The number of times required to spread to 99% of the process
For the load balancing algorithms in the simulation experiments, the measurement of their overhead is relatively simple, i.e., the amount of tasks for which migration occurs; in fact, a more accurate measurement would also need to include the information sent and received by the information diffusion, but since the information diffusion of the AGAPD algorithm is designed to be asynchronous, and the delay in its communication does not have much impact on the final result, it is not included in the measurement. The additional overhead of the different algorithms at different system sizes is shown in Figure 10. The additional overhead of the AGAPD algorithm has been kept very low (0.18), while the rest of the algorithms have more system overhead. This may be related to the fact that the AGAPD algorithm fully takes into account the possibility of repeated task migrations and learns the structure of the probabilistic graph by reorganizing the system into a bipartite graph and a neutral set of nodes, thus reducing unnecessary task migrations.
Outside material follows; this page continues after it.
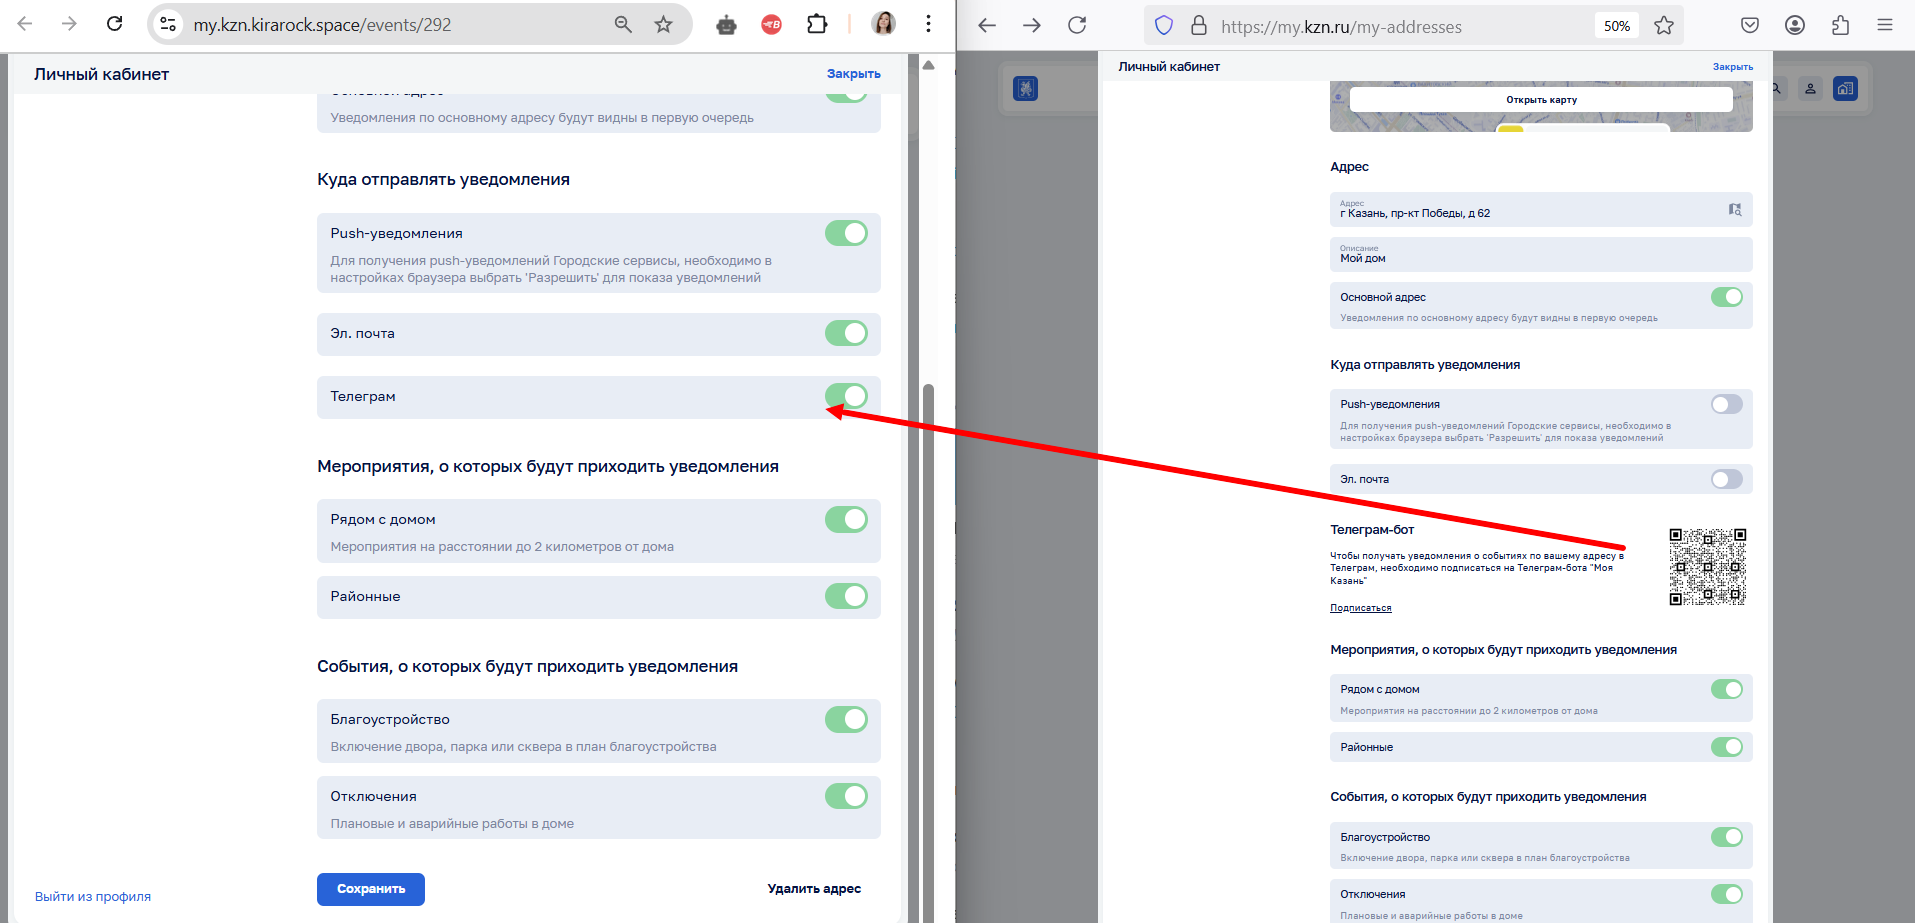Reload the page in Firefox window

click(1077, 25)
Different algorithms are overhead for different systems
The purpose of the experiments in this subsection is to test the speedup ratio improvement that the AGAPD algorithm brings to the application compared to other algorithms under different sizes of heterogeneous cluster systems. The speedup ratios of different algorithms at different system sizes are shown in Fig. 11. The results show that the acceleration ratio increases with the increase of system size, and on the whole, AGAPD algorithm brings better acceleration to the system than other algorithms, which shows a gradual incremental trend with the growth of the number of processes. This shows that a good load balancing algorithm can indeed bring efficiency improvement to parallel computing applications. The rest of the algorithms have a mediocre performance, the reason is that the scope of the collection of load information is limited to the processes to understand the system, although the local load balancing but the global effect is not ideal.
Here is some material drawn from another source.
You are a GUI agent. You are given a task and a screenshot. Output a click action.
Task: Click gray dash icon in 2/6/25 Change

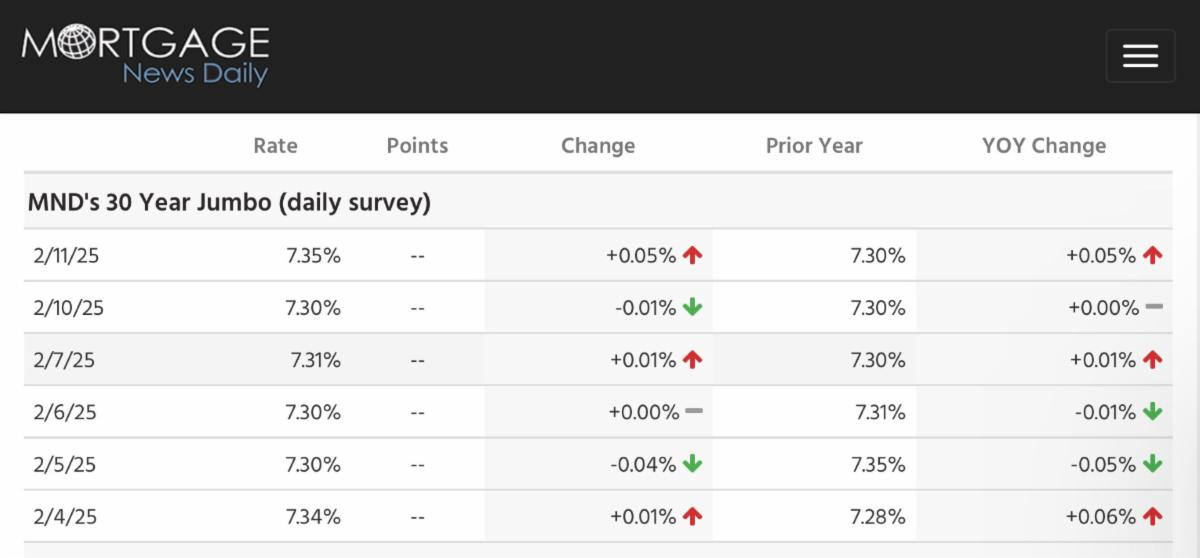[x=694, y=411]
Different algorithms are accelerating in different systems
To solve the efficiency bottleneck caused by dynamic load fluctuations in massively parallel computing, this study proposes a task scheduling algorithm based on the improved adaptive iterative algorithm (AGAPD). This algorithm is used to compare with the traditional algorithm, and the application performance of the model in this paper is verified through experiments. The results show that the method proposed in this paper saves 90.56%-93.99% of time and reduces 41.73%-47.27% of hardware resources compared to the traditional solver, which improves the efficiency of solving this type of problems. Under heterogeneous systems it is more likely to lead to load imbalance and information about computational performance is crucial for load balancing algorithms, so it is necessary to notify the rest of the processes in a timely manner. The AGAPD algorithm ensures enough information while reducing the communication overhead.